The opening day of this year’s competition saw race times tumbling, with four teams going under a second. Australians Fast Payce were the first to challenge the world record of 0.977s - set by USA team, Union Racing International, last year - with 0.978s. Later in the day Infinite Racing from Greece were overjoyed when they broke it with a run of 0.942s. However, their jubilation was short-lived, as less than an hour later Infinitude blasted their car down the track for a new benchmark.
“We hoped to break the record, but certainly didn’t expect to do it by that much,” said 16-year-old Nicole Kascak, Team Manager of Infinitude. “The car had not been tested properly with the correct bearings and everything else, so we had no clue how we’d do or where we would end up. I think our catamaran design style and our innovative extended canister housing which no one has done before are the two key factors that have given us the edge.”
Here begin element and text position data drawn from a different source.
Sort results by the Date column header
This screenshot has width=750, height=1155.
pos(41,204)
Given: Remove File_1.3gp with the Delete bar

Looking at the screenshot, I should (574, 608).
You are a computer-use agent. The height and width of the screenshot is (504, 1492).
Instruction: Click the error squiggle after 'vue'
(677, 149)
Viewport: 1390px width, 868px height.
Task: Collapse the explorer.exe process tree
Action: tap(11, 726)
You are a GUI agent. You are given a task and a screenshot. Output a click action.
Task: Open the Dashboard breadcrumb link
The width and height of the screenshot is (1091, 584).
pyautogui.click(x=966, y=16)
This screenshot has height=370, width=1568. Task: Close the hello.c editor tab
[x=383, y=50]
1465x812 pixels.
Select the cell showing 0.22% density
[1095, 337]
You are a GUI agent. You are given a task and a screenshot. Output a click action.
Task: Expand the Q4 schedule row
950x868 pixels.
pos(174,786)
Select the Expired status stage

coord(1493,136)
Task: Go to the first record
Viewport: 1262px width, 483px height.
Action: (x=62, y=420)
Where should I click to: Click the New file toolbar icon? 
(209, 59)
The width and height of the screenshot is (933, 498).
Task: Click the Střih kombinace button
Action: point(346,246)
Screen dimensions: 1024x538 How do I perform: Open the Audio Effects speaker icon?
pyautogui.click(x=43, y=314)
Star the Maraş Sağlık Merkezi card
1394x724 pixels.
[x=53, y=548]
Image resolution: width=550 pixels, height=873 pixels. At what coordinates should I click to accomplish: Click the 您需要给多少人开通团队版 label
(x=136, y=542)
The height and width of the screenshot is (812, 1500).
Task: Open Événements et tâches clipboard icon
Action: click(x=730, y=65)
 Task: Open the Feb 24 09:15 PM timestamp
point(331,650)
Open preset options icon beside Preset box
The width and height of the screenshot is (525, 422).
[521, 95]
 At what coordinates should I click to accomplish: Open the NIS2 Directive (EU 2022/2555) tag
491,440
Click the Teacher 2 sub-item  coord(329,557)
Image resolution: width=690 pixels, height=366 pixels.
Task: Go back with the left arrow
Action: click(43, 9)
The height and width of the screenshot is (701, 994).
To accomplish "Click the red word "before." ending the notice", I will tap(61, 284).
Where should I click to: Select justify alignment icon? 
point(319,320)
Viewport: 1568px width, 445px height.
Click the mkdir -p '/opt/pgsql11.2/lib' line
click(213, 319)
Andrew Denford, Founder and Chairman, F1 in Schools, said of the racing action: “It’s been a very special day in the history of F1 in Schools, as we’ve never had 11 race runs under one second. It was only a year ago that the world record ducked under a second and this year, it’s been broken twice already, with four teams cracking the one second barrier. I thought the honours were with Greece today, but then Australia pipped them to the record. Well done to the Aussies!”